Tekstfragment:
++++

De Bijbel en
hedendaagse milieuproblemen
De laatste jaren wordt in Israël veel
aandacht besteed aan de milieuproblematiek. In kranten en tijdschriften
verschijnen talloze artikelen over dit onderwerp. In het land van de Bijbel
wordt ook steeds vaker gekeken naar wat de joodse geschriften op het gebied van
ecologie en milieu te vertellen hebben. Een interview met dr. Zvi Har-Shefer,
modern-orthodox jood, docent in Haifa en auteur van het boekwerkje 'Haecologiya
Bemoreshet Yisraeel' (De ecologie in het joodse erfgoed).
"Want de Here, uw God, brengt u in een
goed land, een land van beken, bronnen en wateren, die in de dalen en op de
bergen ontspringen; een land van olierijke olijfbomen en honing; een land,
waarin gij niet in armoede uw brood zult eten, waarin gij aan niets gebrek zult
hebben; een land, waarvan de stenen ijzer zijn en welks bergen gij zult
houwen"
(Deuteronomium 8:9).
In deze en ander teksten in de Tenach (Oude Testament) en latere joodse
geschriften klinkt een verbondenheid met het landschap door, een gevoel van
verwantschap tussen mens en natuur. De geschriften vertellen ons hoe
levensgemeenschappen functioneren; dat de aanwezigheid van planten en dieren
afhangt van wederzijdse harmonieuze relaties; en dat veranderingen van
milieu-omstandigheden effect hebben op levensgemeenschappen. De oude joodse
bronnen leren ons hoe met de natuur om te gaan.

++++

Gegevens voor het lokaliseren van woorden en elementen:
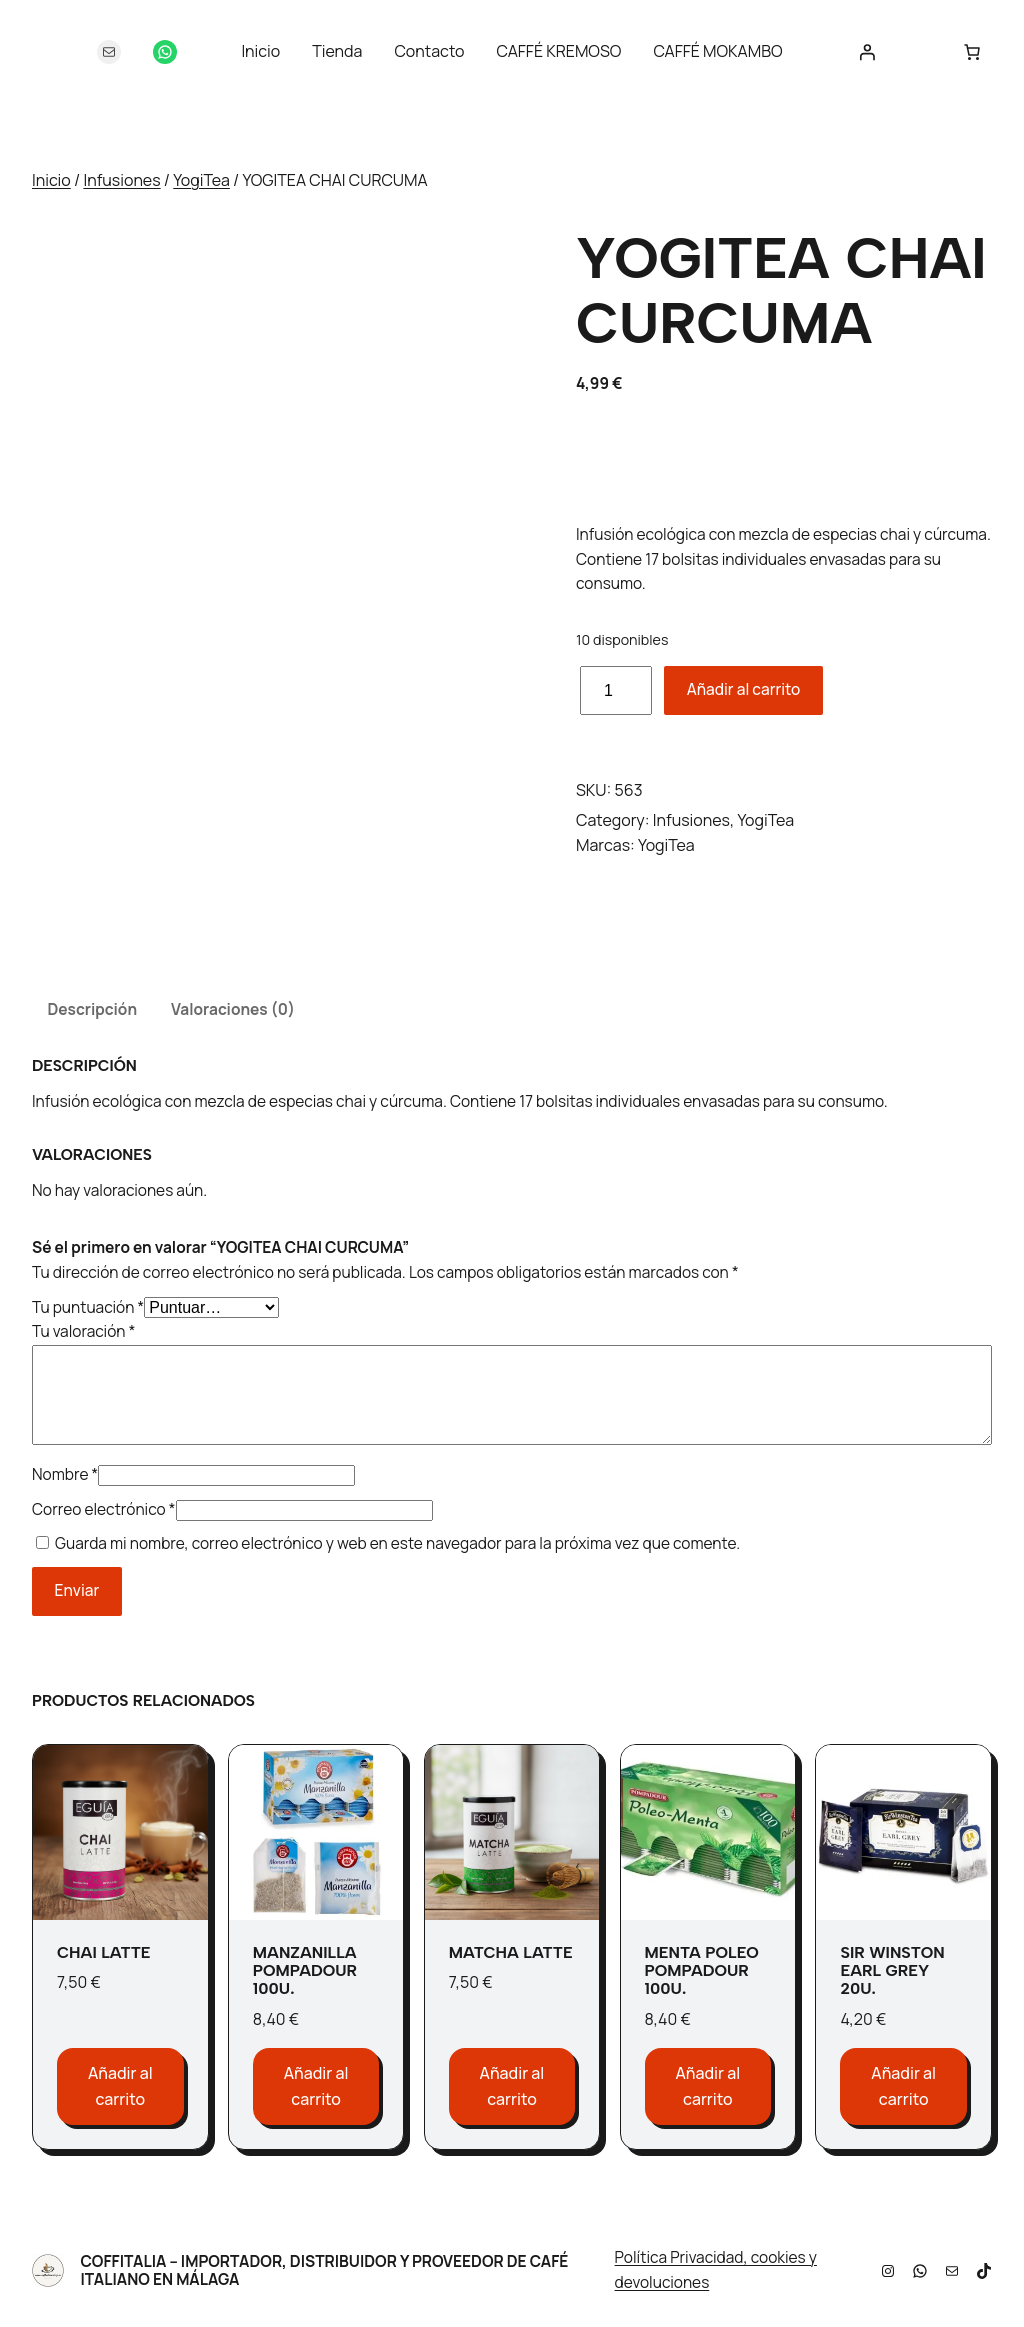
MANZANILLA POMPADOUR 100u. (305, 1971)
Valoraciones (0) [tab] (233, 1009)
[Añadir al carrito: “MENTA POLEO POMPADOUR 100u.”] (708, 2086)
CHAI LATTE (104, 1953)
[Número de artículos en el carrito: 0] (972, 52)
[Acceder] (867, 52)
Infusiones (121, 180)
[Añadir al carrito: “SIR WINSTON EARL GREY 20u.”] (903, 2086)
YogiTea (201, 180)
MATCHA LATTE (511, 1953)
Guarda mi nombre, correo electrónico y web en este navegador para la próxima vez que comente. (397, 1543)
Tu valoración (83, 1331)
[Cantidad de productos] (616, 690)
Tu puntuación (88, 1307)
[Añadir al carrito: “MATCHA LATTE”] (512, 2086)
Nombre (65, 1474)
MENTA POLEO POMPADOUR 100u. (702, 1971)
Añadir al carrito (744, 689)
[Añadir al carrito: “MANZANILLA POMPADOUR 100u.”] (316, 2086)
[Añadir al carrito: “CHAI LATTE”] (120, 2086)
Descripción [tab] (92, 1009)
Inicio (51, 180)
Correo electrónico (104, 1509)
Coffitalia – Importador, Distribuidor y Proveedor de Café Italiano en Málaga (324, 2270)
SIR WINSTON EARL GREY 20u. (892, 1971)
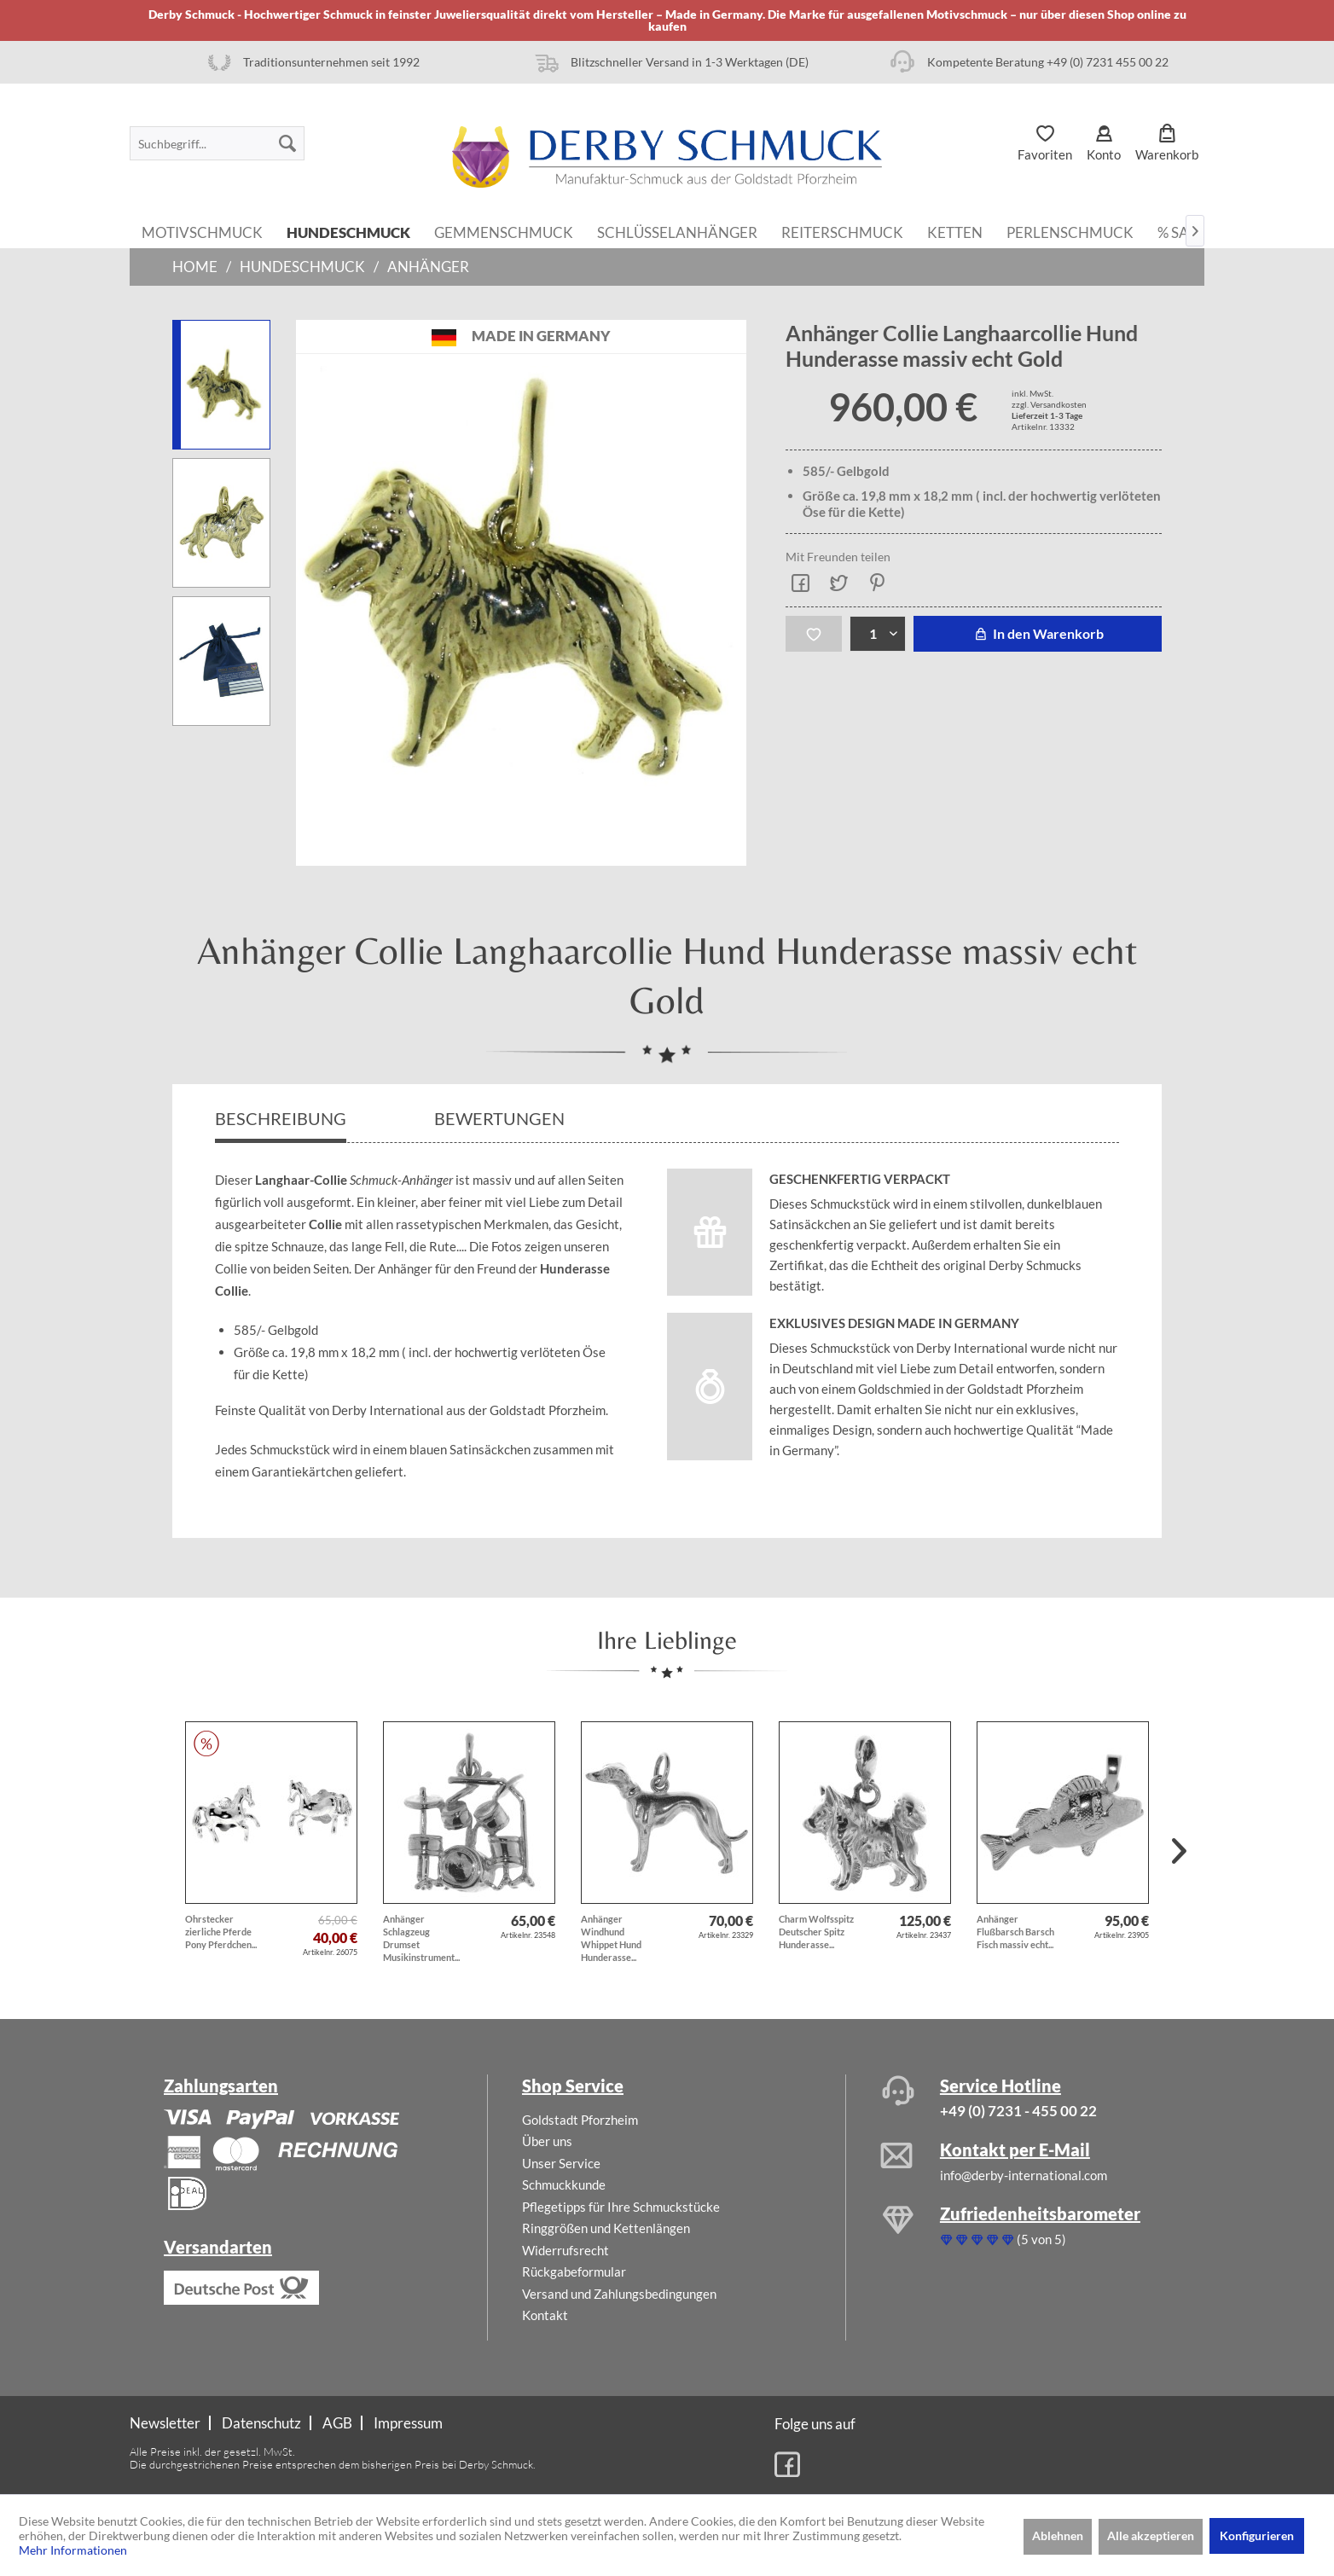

++++

Uit te voeren opdrachten:
1 - Beantwoord de volgende vragen over de tekst over de Bijbel en milieuproblemen:
(a) In welke stad is dr. Zvi Har-Shefer docent?
(b) Uit welk Bijbelboek en welk vers is het aangehaalde citaat afkomstig?
(c) Waarvan hangt volgens de tekst de aanwezigheid van planten en dieren af?
2 - Schrijf een vervolg op de tekst over de Bijbel en hedendaagse milieuproblemen, aansluitend op de laatste zin.

Antwoorden per opdracht:
1 -
(a) Haifa.
(b) Deuteronomium 8:9.
(c) Van wederzijdse harmonieuze relaties.

2 -
Relaties
De ecologie houdt zich bezig met de
relaties tussen levende organismen en hun omgeving. In de Tenach worden deze
relaties gezien als een totaliteit, die door God is geschapen en in beweging
gezet. Het bewustzijn van de onderlinge afhankelijkheid van alle levende
elementen op aarde staat centraal in de Bijbel. De inwoners van Israël
realiseerden zich dat radicale veranderingen in het landschap het milieu
aantasten en de bestaande relatie tussen organismen vernietigen. Met name de
profeten waren zich dit bewust.
Har Shefer: "De profeten waren als
boer of schaapherder bekend met elke soort boom, struik en bloem die in het
land groeide, met de gewassen die ze kweekten en de planten die als voer voor
hun vee dienden. Zij kenden de specifieke kenmerken van de dieren en planten.
Er was een besef dat de mens deel uitmaakte van het land, daarin zijn plaats
heeft en niet straffeloos de gestelde perken te buiten kan gaan. De profeet
Jeremia bijvoorbeeld zag jaar in, jaar uit de veranderingen die plaatsvonden in
de Jordaan Vallei en de Woestijn van Judea. En hij constateerde de 'juistheid'
van de natuur: 'Zelfs de ooievaar aan de hemel kent zijn vaste tijden en
tortelduif en zwaluw nemen de tijd van hun komst in acht, maar mijn volk kent
het recht des Heren niet' (Jeremia 8:7)."
Dr. Har-Shefer die op de middelbare school
Sha'anan in Haifa les geeft, vertelt hoe verbaasd zijn leerlingen waren toen
hij hen over de ecologie in de Tenach en andere joodse geschriften vertelde.
Velen van hen wisten niet dat de Tenach een praktisch handboek is inzake natuur
en ecologische problemen.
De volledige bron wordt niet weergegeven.